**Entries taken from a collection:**
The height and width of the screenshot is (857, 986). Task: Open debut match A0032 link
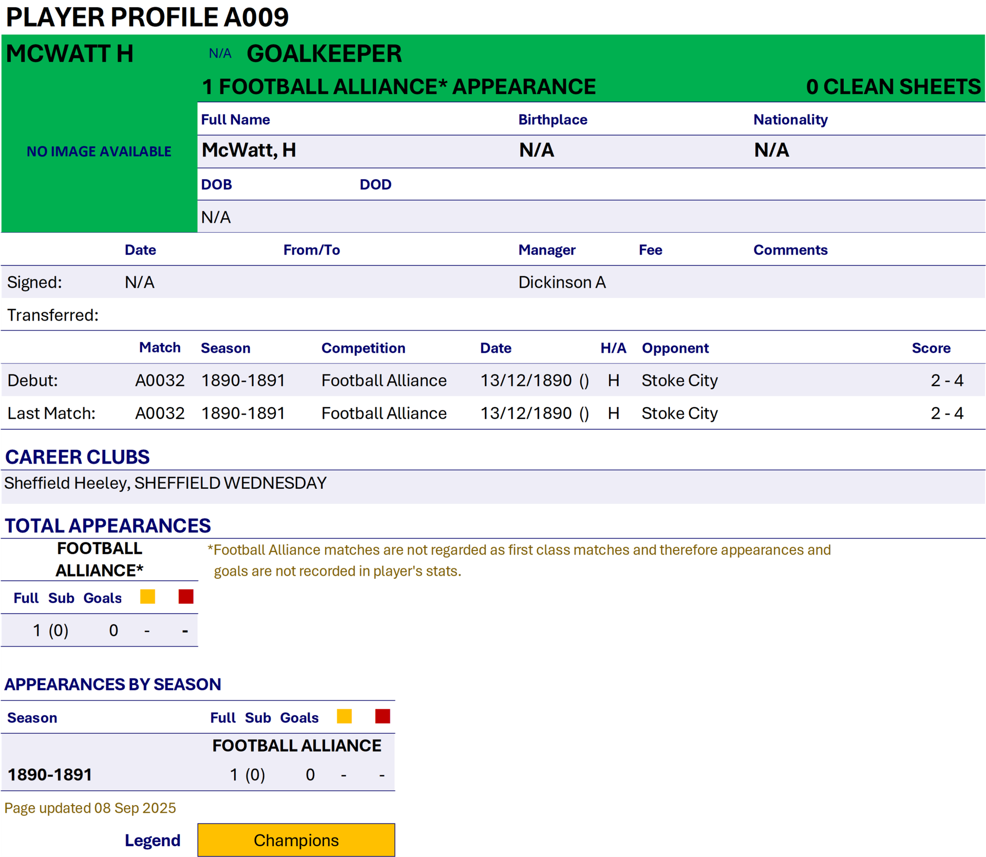click(160, 380)
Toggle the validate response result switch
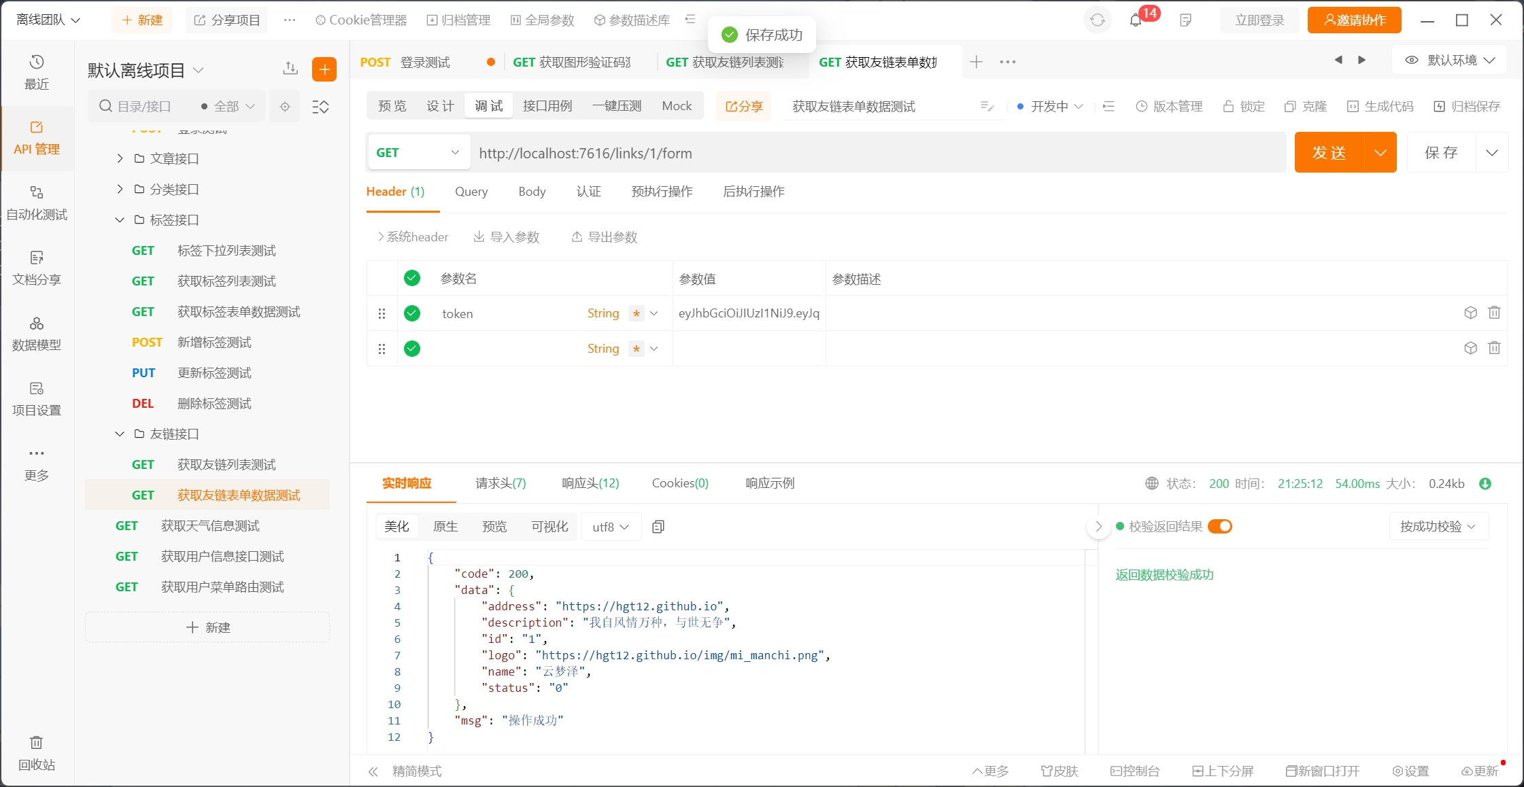 pos(1220,527)
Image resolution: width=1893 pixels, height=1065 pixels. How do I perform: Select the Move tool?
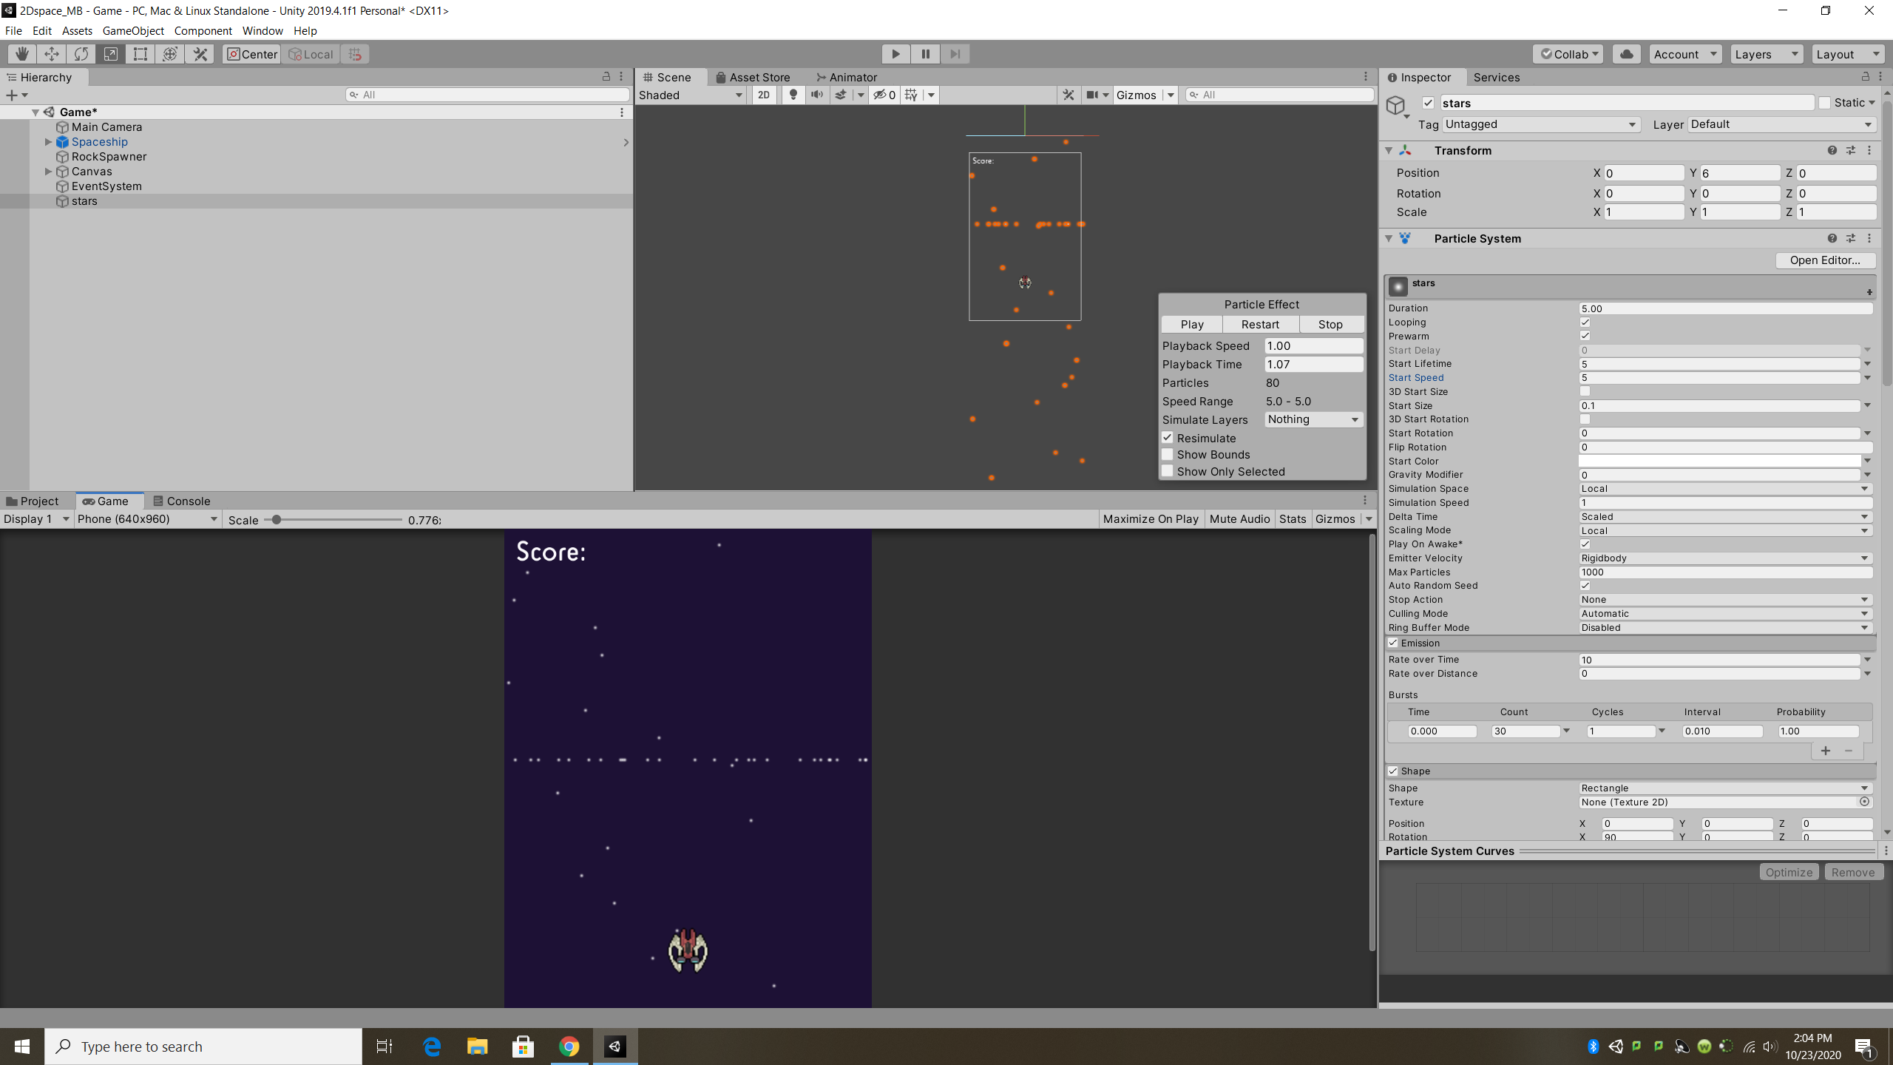coord(51,54)
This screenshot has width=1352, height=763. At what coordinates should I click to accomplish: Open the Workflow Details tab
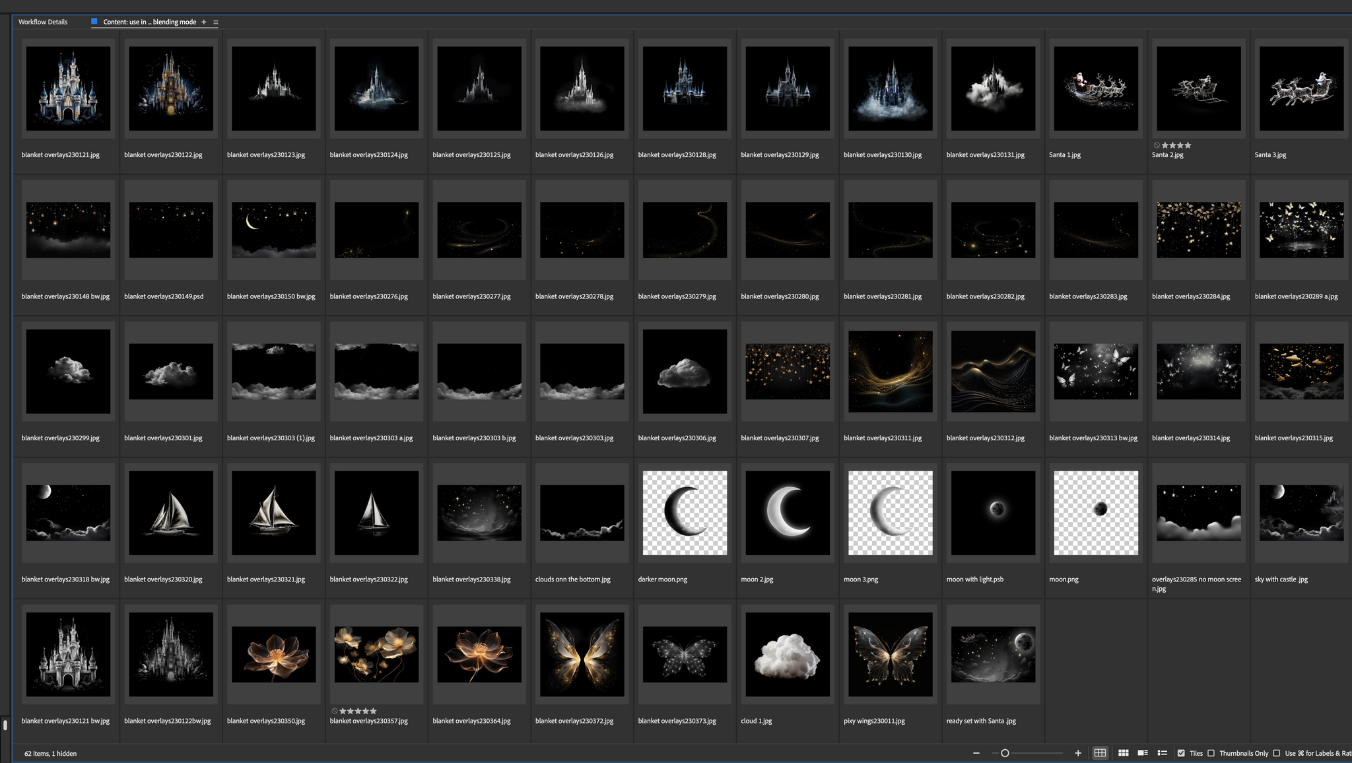point(43,22)
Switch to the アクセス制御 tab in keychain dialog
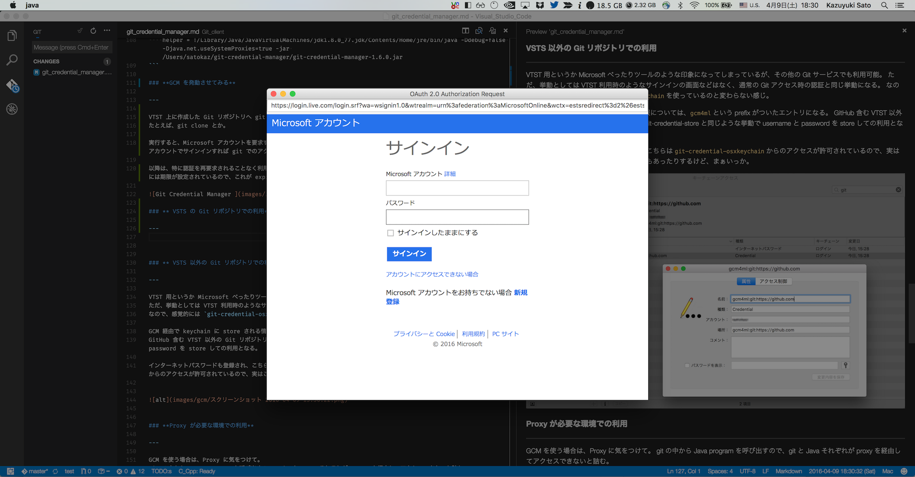This screenshot has width=915, height=477. coord(773,281)
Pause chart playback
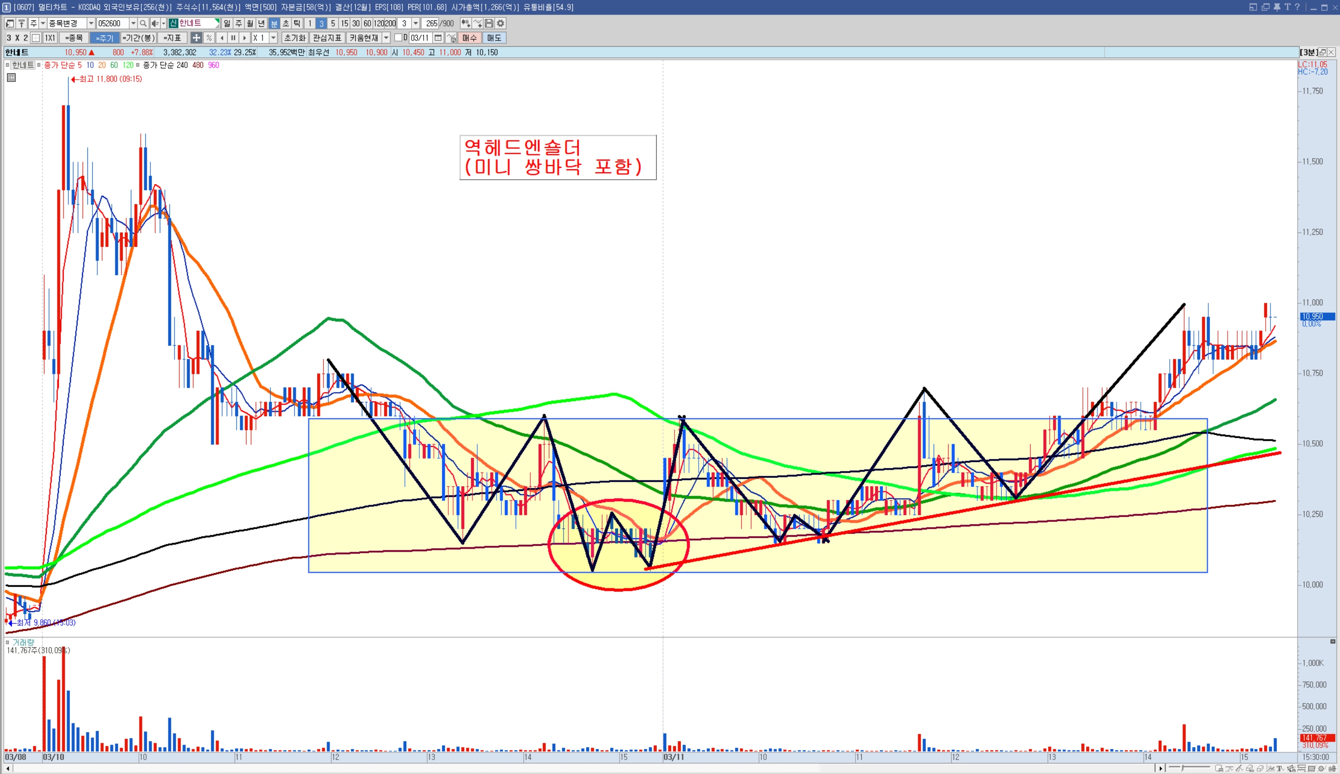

**Assignment:** All of the records above should be reproduced exactly, with the pictures left out.

**Task solution:**
The height and width of the screenshot is (857, 986). Task: Open debut match A0032 link
click(160, 380)
Toggle the validate response result switch
 pos(1220,527)
Image resolution: width=1893 pixels, height=1065 pixels. How do I perform: Select the Move tool?
coord(51,54)
This screenshot has width=1352, height=763. At what coordinates should I click to accomplish: Open the Workflow Details tab
point(43,22)
Switch to the アクセス制御 tab in keychain dialog
This screenshot has width=915, height=477. coord(773,281)
Pause chart playback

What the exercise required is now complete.